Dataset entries
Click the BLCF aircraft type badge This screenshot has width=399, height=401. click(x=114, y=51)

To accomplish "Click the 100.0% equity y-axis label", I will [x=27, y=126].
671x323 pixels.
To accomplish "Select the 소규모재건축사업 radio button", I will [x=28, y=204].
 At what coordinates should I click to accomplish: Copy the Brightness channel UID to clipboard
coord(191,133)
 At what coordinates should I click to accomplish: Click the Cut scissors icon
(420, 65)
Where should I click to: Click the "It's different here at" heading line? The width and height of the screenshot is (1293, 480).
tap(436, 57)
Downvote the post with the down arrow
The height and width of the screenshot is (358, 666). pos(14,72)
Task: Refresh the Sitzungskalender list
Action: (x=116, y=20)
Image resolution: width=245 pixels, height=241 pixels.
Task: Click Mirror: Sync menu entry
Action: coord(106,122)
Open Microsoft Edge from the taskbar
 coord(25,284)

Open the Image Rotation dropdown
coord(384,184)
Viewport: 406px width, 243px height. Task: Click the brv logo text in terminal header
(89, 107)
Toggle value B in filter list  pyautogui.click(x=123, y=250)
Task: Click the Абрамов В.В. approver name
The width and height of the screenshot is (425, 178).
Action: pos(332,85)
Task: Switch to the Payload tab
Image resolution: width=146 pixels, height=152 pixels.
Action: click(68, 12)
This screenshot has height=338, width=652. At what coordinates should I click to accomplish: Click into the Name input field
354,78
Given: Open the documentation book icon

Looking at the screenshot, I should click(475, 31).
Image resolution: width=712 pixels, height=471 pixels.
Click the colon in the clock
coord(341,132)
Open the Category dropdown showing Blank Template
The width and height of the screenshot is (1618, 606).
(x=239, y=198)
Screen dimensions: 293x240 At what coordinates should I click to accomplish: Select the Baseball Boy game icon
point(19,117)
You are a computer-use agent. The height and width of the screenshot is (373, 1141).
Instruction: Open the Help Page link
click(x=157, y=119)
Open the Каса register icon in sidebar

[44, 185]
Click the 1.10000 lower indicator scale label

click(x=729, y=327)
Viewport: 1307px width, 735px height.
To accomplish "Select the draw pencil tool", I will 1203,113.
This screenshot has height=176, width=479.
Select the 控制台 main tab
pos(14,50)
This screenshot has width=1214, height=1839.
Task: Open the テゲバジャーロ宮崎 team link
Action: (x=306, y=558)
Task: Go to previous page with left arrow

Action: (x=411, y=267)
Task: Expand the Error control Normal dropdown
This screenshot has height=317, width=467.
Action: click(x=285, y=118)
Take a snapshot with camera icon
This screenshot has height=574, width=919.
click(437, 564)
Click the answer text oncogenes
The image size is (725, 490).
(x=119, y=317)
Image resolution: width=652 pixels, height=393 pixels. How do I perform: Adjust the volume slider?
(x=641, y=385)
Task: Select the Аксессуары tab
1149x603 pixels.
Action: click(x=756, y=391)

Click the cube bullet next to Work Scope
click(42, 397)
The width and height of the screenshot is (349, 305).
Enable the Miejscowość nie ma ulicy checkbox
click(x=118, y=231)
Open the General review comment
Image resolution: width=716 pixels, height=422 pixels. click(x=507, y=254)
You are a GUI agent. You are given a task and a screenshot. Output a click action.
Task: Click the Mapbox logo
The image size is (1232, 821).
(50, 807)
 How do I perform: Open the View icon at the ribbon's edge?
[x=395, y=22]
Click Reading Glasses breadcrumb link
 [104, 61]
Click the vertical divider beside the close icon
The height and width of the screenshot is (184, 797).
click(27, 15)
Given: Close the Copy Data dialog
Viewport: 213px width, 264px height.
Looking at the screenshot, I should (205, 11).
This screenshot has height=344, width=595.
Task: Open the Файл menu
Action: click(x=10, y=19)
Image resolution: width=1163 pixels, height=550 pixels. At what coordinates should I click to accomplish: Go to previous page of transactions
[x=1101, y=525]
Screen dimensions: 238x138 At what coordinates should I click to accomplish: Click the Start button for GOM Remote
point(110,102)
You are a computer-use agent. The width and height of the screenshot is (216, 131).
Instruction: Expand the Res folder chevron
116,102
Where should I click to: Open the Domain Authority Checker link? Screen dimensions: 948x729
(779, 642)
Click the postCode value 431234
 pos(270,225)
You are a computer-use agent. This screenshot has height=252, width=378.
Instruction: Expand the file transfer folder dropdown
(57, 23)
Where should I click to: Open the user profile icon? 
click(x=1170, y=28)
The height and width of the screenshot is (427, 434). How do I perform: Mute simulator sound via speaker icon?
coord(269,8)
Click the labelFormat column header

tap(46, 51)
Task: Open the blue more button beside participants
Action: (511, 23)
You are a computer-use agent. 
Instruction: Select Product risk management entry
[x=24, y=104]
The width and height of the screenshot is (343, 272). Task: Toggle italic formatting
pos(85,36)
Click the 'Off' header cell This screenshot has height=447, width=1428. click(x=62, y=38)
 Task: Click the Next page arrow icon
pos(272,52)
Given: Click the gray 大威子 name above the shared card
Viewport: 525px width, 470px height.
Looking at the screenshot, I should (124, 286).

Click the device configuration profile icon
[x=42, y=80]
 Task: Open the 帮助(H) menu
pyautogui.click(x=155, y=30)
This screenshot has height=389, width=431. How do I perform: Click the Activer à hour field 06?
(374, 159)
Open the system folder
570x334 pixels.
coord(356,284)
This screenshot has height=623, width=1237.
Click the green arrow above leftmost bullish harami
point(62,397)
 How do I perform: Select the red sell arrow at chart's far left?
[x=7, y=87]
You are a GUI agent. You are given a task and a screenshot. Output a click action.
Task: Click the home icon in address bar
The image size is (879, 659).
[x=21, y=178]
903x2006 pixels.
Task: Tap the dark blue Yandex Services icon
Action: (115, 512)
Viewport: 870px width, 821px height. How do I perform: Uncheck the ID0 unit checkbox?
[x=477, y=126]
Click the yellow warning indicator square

Task goal
Take the line that contains "Click the green" and each line after it through the end of the records, and repeat them all exactly. Nothing else.

Finished task
Click the green arrow above leftmost bullish harami
point(62,397)
 How do I perform: Select the red sell arrow at chart's far left?
[x=7, y=87]
You are a GUI agent. You are given a task and a screenshot. Output a click action.
Task: Click the home icon in address bar
The image size is (879, 659).
[x=21, y=178]
903x2006 pixels.
Task: Tap the dark blue Yandex Services icon
Action: (115, 512)
Viewport: 870px width, 821px height. How do I perform: Uncheck the ID0 unit checkbox?
[x=477, y=126]
Click the yellow warning indicator square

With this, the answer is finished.